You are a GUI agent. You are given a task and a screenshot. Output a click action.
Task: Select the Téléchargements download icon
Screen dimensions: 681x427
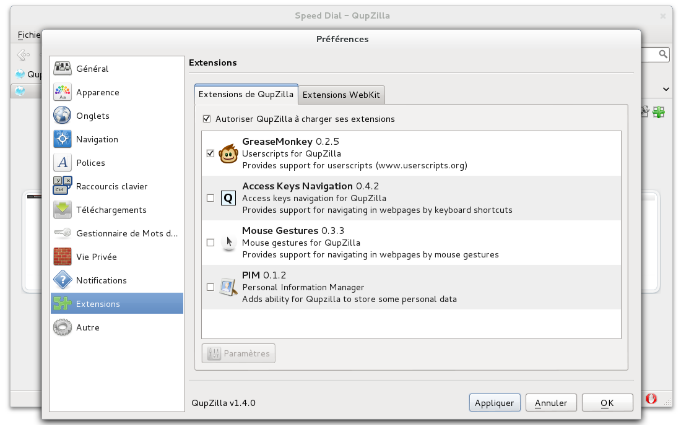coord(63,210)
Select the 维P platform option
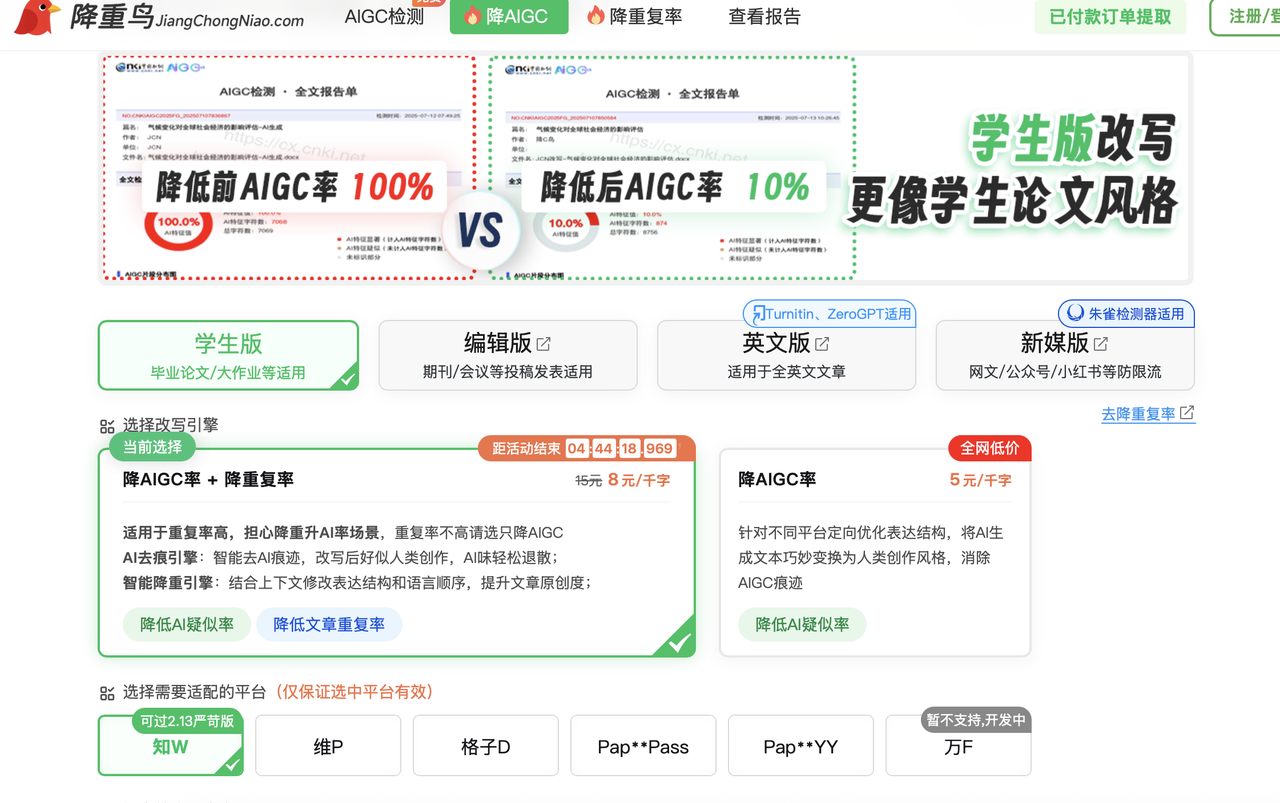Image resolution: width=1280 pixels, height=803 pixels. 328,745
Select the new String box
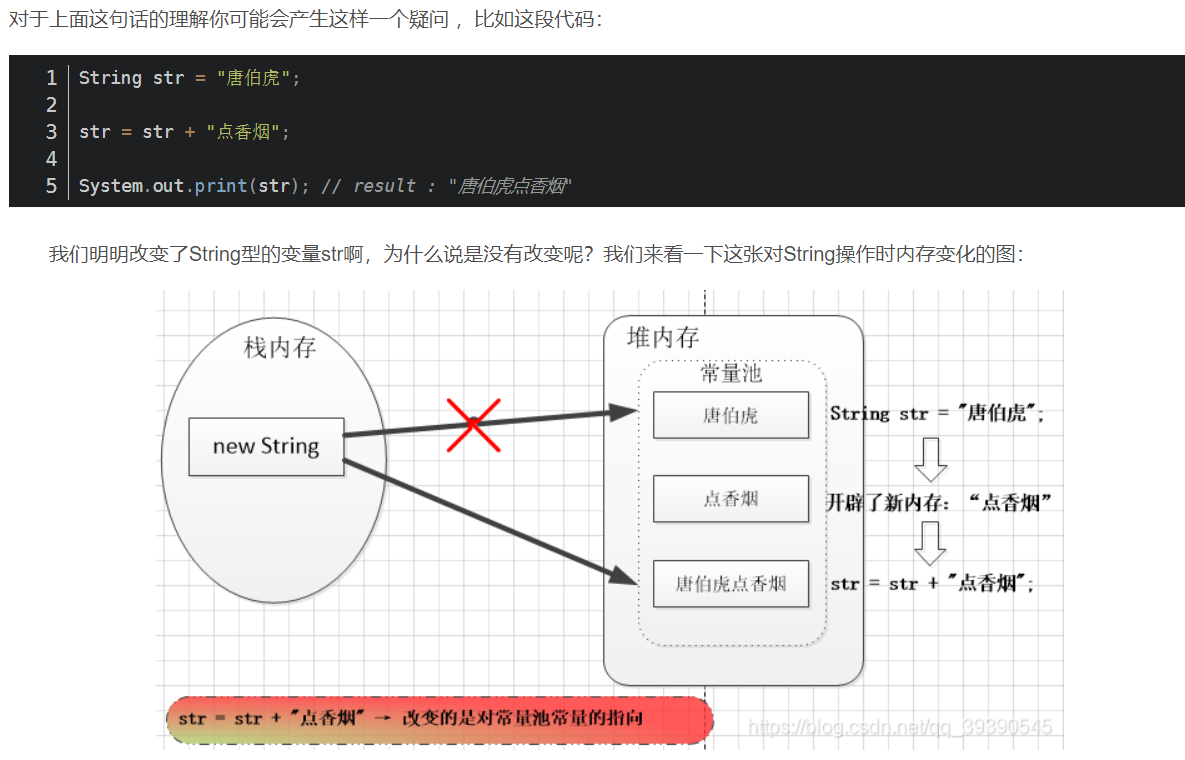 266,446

-*-*-

ASSIGNED TASK
When you copy the entries, keep every word exactly as it stands and drop any pictures.

RESPONSE AREA
You are a GUI agent. You are given a task and a screenshot. Output a click action.
Task: Select the Téléchargements download icon
Screen dimensions: 681x427
coord(63,210)
Select the 维P platform option
Image resolution: width=1280 pixels, height=803 pixels. 328,745
Select the new String box
 266,446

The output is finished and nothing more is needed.